### What is needed:
Repeat exactly the stretch of lines that starts with the one containing "Screen dimensions: 1080x392" and ends with the last line of the material. Leave out pictures.

** Records to use follows **

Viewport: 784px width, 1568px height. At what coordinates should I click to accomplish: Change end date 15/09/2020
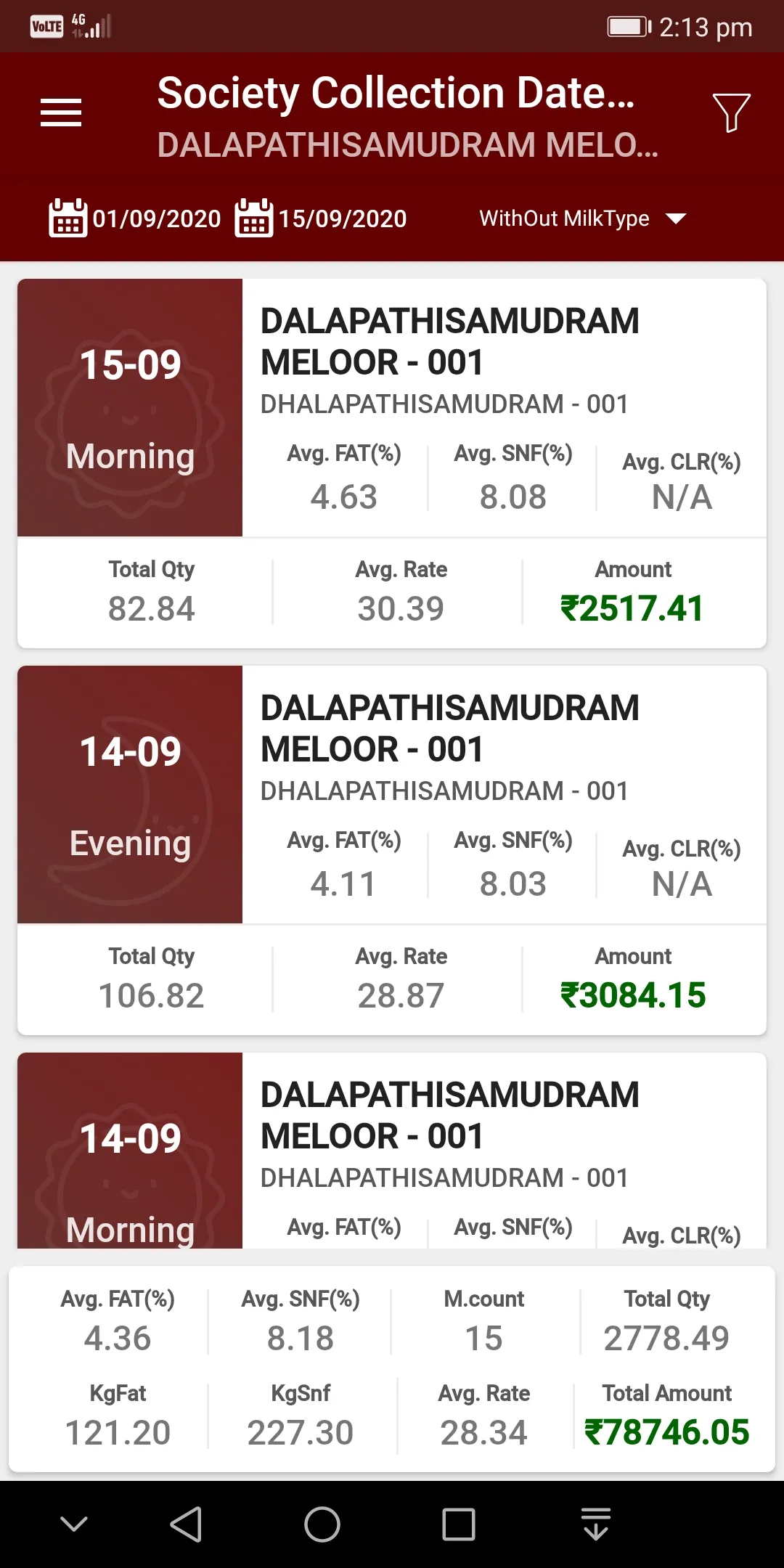tap(343, 219)
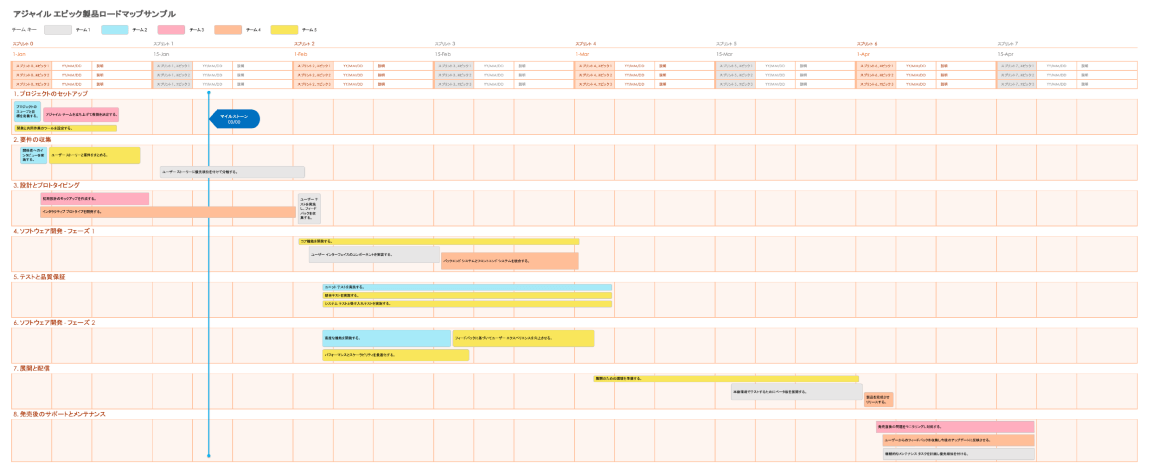Click section heading 3. 設計とプロトタイピング

tap(53, 185)
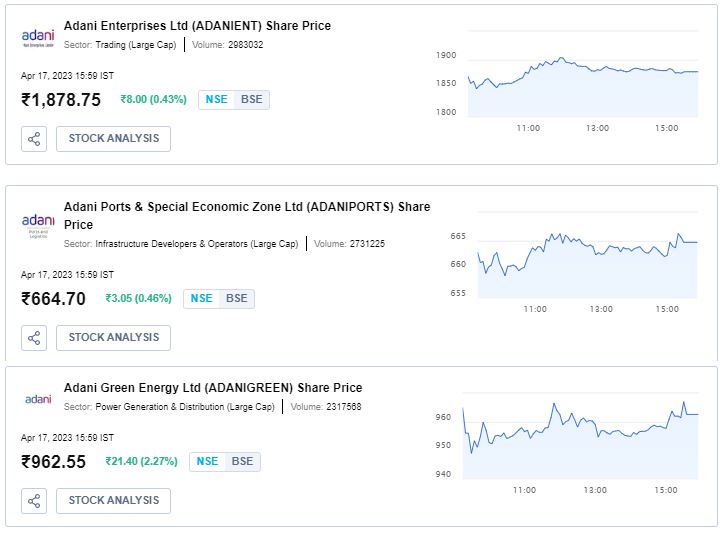
Task: Open Stock Analysis for Adani Enterprises
Action: tap(113, 139)
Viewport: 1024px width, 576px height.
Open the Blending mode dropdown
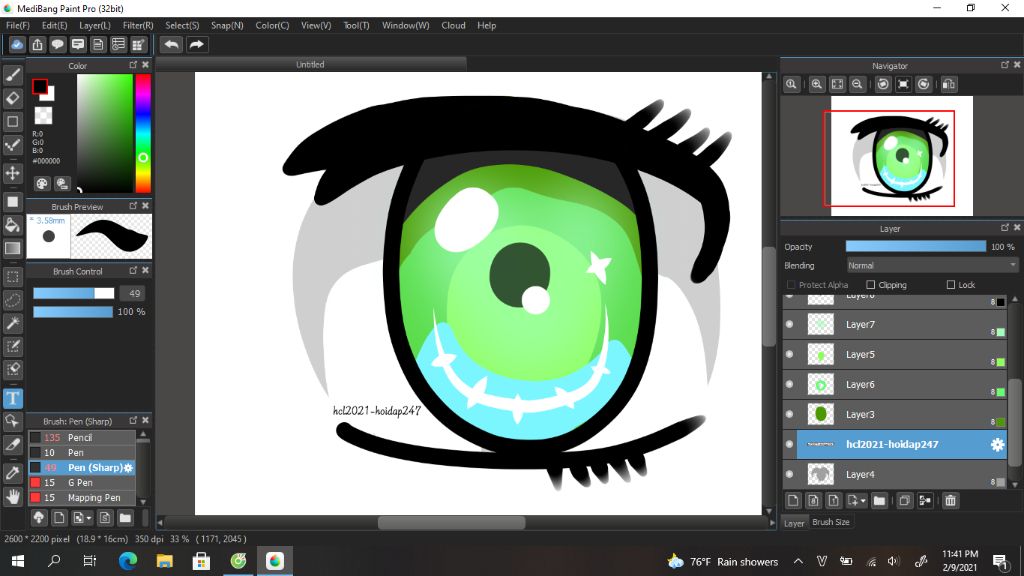click(x=932, y=266)
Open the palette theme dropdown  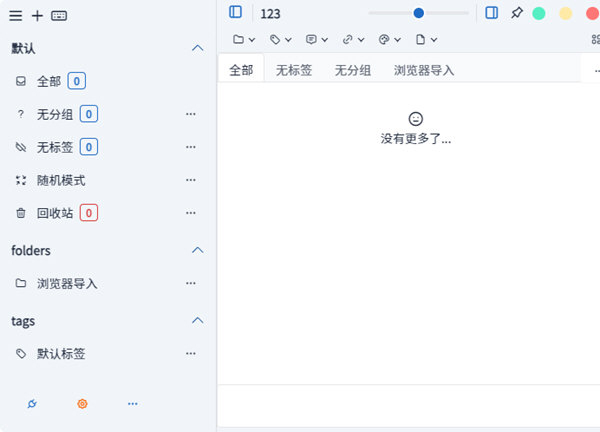[389, 39]
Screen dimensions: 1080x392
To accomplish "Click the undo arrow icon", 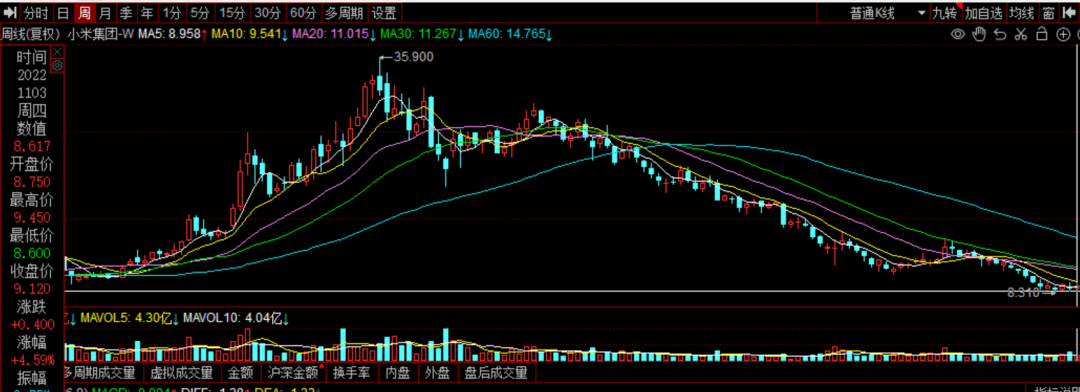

** End of Records to use **

### Finished exercise:
Screen dimensions: 1080x392
To accomplish "Click the undo arrow icon", 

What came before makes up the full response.